Transformation Final

Finally, we wrap the transformation into a function that can be used to conveniently apply to the data.

def variable_transform(raw_df):
    df = raw_df.copy()
    
    df = df.set_index('PassengerId')
    df['Cabin'] = df.Cabin.astype('category')
    df['Title'] = df.Name.str.extract('([A-Za-z]+)\.')

    df['Title'] = np.select(
        condlist=(df.Title.isin(['Mlle', 'Ms']),
                df.Title.isin(['Mme', 'Mrs']),
                df.Title.isin(['Mr'])),
        choicelist=('Miss', 'Mrs', 'Mr'),
        default='Rare')

    df['Age_bin'] = pd.cut(
        df['Age'],
        bins=[0, 12, 20, 40, 120],
        labels=['Children', 'Teenage', 'Adult', 'Elder'])

    df['Fare_bin'] = pd.cut(
        df['Fare'],
        bins=[0, 7.91, 14.45, 31, 120],
        labels=['Low_fare', 'median_fare', 'Average_fare', 'high_fare'])
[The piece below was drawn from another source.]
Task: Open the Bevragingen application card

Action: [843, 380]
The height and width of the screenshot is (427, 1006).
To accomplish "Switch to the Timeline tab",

    df['Age_bin'] = df.Age_bin.astype('category')
    df['Fare_bin'] = df.Fare_bin.astype('category')
    df = df.drop(['Age', 'Fare', 'Name', 'Ticket', 'Cabin'], axis=1)
    df = df[df.Survived.eq(0)]  # or df.Survived == 0

    df = pd.get_dummies(
        df, columns=["Sex", "Title", "Age_bin", "Embarked", "Fare_bin"])

    return df


def chain_transform(raw_df):
    df = raw_df.copy()

    df = (
        df
        .set_index('PassengerId')
        .assign(
            Title=df.Name.str.extract('([A-Za-z]+)\.')
        )
        .assign(Title=lambda df:
                np.select(
                    condlist=(df.Title.isin(['Mlle', 'Ms']),
                              df.Title.isin(['Mme', 'Mrs']),
                              df.Title.isin(['Mr'])),
                    choicelist=('Miss', 'Mrs', 'Mr'),
                    default='Rare'),

                Age_bin=pd.cut(
                    df['Age'],
                    bins=[0, 12, 20, 40, 120],
                    labels=['Children', 'Teenage', 'Adult', 'Elder']),

                Fare_bin=pd.cut(
                    df['Fare'],
                    bins=[0, 7.91, 14.45, 31, 120],
                    labels=['Low_fare', 'median_fare', 'Average_fare', 'high_fare'])
                )
        .assign(
            Age_bin=lambda df: df.Age_bin.astype('category'),
            Fare_bin=lambda df: df.Fare_bin.astype('category')
        )
        .drop(['Age', 'Fare', 'Name', 'Ticket', 'Cabin'], axis=1)
        .query('Survived == 0')
        .pipe(lambda df: pd.get_dummies(df, columns=["Sex", "Title", "Age_bin", "Embarked", "Fare_bin"]))
    )

    return df

Performance

Below I tested the execution time for both variable assignment and chaining. The variable assignment in this example was 15% faster.

import timeit


def wrapper(func, *args, **kwargs):
    # https://www.pythoncentral.io/time-a-python-function/
    def wrapped():
        return func(*args, **kwargs)
    return wrapped


variable = wrapper(variable_transform, raw_df)
chain = wrapper(chain_transform, raw_df)

print(f'Variables took {timeit.timeit(variable, number=100):.2f} seconds')
print(f'Chaining took {timeit.timeit(chain, number=100):.2f} seconds')
Variables took 1.56 seconds
Chaining took 1.90 seconds

Summary

Chaining can take some time to get used to but I do agree it's worth the effort. It makes it very clear what each step does in the transformation without needing to write a single code comment. Let me know your thoughts on whether or not you prefer variable assignment or chaining.